Loss Of Privacy (Or, The Kindness Of Strangers)

privacy.jpgAt a few specific points in the past, it’s struck me that I’ve lost some elements of privacy, somehow in connection with TEFL-ing.

Is this related to the job specifically? To just being somewhere longer than someone traveling through so that people feel close enough to you to ask you things, even though they are not really at the level of “close friend” yet? To simply being in a different culture?

Sometimes I am just surprised by the questions people feel it is okay to ask me. What’s my religion. Why did I come here. Am I a real teacher. How can I have a family – do I expect a husband to follow me around.

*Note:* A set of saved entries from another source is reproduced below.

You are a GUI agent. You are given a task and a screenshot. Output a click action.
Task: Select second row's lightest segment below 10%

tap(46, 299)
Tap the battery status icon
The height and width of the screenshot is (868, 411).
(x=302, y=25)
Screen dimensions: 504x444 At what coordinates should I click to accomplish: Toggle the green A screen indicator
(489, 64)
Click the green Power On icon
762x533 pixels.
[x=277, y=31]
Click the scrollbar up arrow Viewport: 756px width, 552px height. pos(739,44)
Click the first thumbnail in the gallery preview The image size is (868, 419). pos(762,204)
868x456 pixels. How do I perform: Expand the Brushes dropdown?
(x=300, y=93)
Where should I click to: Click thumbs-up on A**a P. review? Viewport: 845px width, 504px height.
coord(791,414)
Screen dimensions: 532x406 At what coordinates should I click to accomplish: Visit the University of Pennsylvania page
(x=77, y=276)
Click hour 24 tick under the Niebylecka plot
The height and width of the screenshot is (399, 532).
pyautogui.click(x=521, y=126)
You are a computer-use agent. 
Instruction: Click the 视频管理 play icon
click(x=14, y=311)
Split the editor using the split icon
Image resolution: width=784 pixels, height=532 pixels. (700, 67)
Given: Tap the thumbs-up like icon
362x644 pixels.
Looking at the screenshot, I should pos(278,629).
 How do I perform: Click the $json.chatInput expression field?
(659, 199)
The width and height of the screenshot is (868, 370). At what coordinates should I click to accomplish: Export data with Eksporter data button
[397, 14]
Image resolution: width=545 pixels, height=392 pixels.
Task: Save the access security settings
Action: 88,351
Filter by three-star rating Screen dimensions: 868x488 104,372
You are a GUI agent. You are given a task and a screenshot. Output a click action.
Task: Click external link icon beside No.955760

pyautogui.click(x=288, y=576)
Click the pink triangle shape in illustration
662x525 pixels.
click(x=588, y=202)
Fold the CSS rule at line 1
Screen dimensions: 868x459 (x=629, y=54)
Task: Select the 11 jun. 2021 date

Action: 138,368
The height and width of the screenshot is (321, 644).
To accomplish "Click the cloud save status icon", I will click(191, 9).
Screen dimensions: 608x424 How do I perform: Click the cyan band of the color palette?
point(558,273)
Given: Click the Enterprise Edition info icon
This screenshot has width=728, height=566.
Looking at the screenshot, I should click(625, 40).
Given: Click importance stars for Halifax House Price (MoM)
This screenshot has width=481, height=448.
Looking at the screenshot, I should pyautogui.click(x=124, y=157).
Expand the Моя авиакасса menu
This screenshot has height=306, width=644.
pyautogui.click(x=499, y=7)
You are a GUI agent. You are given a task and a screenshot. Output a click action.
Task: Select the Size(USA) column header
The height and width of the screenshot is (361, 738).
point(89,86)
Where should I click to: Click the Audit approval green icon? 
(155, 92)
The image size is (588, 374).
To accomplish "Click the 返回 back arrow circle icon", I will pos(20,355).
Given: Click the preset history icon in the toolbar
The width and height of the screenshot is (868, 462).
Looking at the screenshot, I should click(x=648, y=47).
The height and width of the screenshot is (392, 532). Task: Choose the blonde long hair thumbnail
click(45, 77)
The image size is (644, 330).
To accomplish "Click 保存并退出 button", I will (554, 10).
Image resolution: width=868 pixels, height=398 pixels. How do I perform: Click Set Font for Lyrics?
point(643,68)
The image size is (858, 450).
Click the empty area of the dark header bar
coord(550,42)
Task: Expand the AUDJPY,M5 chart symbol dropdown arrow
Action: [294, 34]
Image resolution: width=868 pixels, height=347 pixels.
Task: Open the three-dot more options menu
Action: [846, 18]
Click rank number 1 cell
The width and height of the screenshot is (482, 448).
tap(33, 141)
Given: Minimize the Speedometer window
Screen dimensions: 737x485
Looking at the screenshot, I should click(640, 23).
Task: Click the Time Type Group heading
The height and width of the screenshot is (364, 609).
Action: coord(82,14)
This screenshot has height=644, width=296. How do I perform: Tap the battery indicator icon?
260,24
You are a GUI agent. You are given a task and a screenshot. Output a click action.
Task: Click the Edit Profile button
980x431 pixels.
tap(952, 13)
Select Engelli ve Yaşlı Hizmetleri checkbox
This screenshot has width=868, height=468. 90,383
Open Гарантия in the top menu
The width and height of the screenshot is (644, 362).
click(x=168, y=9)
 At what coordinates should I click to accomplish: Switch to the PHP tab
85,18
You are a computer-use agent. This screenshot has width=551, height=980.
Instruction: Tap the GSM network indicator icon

Are these questions that locals ask other locals they’ve known for a few weeks? I think not. Maybe I seem like not a “full” person because I’m a foreigner or because I’m doing something they wouldn’t do – going abroad for a year or more alone. They just can’t understand the motivation and as a result expect me to be just…different. Not like them. I’ve definitely asked a question or made a comment that I quickly realized put someone on the spot (and felt bad…and tried not to do it again), but it strikes me that foreigners or perhaps more often on the receiving end of such questions.

You are also in a position where you frequently need to rely on others if you want to get things done. It’s great that they help, because you couldn’t do it without them, but is still awkward.

I’ve been to the doctor with two bosses. One handed me a cup to pee in and gave me directions as to where to go and what to do with the finished product. When I returned, I had to find a way to indicate that everything had gone…according to plan.

I’ve signed contracts in languages I don’t really understand. If I wanted to know the details – the school would probably translate it for me. But if the point in question was something that I thought would be to my benefit and not the school’s, I would probably want to have my own access to it, and not rely on the school to let me know about my rights if those rights were to their disadvantage. This would entail either asking a relative stranger who speaks the language well to translate it for me in full, or explain my specific concern in detail so they know what to look for. (Or of course paying to have it translated and then consulting a local lawyer to put it in context).

The good news is that with time, it’s easier to sidestep situations which I’d like to avoid, and to laugh off and forget about uncomfortable situations like going to the doctor with your new boss. As awkward as it can sometimes be, it can also be a great relief to know that people – strangers – generally do and will help you if you need it.